A team of scientists, including from the RIKEN Center for Developmental Biology (CDB) and Tokyo University of Science (both Japan), have successfully developed complex, 3D skin tissue in the laboratory from reprogrammed iPSCs. The tissue has hair follicles and sebaceous glands, and formed proper connections with other organ systems such as nerves and muscle fibers when transplanted into mice.

“Up until now, artificial skin development has been hampered by the fact that the skin lacked the important organs, such as hair follicles and exocrine glands, which allow the skin to play its important role in regulation,” explained Takashi Tsuji of the RIKEN Center for Developmental Biology. “With this new technique, we have successfully grown skin that replicates the function of normal tissue. We are coming ever closer to the dream of being able to recreate actual organs in the lab for transplantation, and also believe that tissue grown through this method could be used as an alternative to animal testing of chemicals.”
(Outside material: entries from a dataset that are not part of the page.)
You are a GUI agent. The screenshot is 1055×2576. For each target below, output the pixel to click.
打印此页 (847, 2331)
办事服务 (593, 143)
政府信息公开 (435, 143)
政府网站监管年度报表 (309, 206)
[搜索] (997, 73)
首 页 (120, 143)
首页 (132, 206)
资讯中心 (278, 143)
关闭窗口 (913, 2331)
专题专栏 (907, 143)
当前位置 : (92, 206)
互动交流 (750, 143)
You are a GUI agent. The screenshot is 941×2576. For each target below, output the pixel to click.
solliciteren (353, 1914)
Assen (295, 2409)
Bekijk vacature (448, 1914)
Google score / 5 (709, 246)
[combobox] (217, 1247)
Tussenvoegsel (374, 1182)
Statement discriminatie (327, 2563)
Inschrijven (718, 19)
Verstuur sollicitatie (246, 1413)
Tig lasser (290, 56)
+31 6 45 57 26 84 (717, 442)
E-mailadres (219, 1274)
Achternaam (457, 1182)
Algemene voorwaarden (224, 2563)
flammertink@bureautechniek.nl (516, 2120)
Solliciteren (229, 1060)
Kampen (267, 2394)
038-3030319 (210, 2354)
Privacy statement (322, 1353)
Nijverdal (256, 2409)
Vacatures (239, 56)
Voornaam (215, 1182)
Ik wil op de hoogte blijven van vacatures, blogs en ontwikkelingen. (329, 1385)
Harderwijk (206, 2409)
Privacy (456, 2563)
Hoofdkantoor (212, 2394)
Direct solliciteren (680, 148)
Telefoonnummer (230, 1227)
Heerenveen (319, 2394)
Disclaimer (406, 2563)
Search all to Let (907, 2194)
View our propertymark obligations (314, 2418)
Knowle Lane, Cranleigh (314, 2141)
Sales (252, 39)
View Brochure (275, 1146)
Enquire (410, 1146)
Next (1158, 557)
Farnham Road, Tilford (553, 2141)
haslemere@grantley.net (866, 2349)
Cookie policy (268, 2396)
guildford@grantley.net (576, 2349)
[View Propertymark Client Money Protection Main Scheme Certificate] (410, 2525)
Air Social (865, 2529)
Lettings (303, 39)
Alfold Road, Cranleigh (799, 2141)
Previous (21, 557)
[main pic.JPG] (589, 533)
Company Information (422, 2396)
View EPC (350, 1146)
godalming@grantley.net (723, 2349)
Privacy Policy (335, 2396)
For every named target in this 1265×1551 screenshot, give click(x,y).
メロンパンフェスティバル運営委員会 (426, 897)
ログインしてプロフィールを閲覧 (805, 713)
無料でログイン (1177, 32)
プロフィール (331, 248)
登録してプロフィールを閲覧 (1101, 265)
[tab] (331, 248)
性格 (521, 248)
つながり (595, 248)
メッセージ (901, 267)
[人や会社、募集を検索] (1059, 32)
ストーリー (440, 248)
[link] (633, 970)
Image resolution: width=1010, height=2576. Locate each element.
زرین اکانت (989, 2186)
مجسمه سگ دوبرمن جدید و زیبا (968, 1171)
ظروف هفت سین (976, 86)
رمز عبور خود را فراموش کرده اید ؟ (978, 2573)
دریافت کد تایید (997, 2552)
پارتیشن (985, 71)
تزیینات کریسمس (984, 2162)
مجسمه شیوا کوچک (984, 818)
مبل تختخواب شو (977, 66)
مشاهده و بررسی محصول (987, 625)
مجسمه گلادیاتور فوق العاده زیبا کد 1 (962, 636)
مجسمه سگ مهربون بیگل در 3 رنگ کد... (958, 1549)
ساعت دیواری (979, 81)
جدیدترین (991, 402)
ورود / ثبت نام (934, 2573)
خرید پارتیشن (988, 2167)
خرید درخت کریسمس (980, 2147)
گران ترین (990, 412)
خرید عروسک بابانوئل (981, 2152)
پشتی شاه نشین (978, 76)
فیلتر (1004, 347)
The team extracted gum cells from the mice and reprogrammed them into iPSCs using reprogramming factors then an embryoid body using Wnt10b. Next, they implanted the embryonic body cells into immune-deficient mice, where they differentiated as for an actual embryo. The cells were then transplanted them out of the nude mice and into the skin tissue of other mice, where they developed normally as integumentary tissue and made normal connections with the surrounding nerve and muscle tissues.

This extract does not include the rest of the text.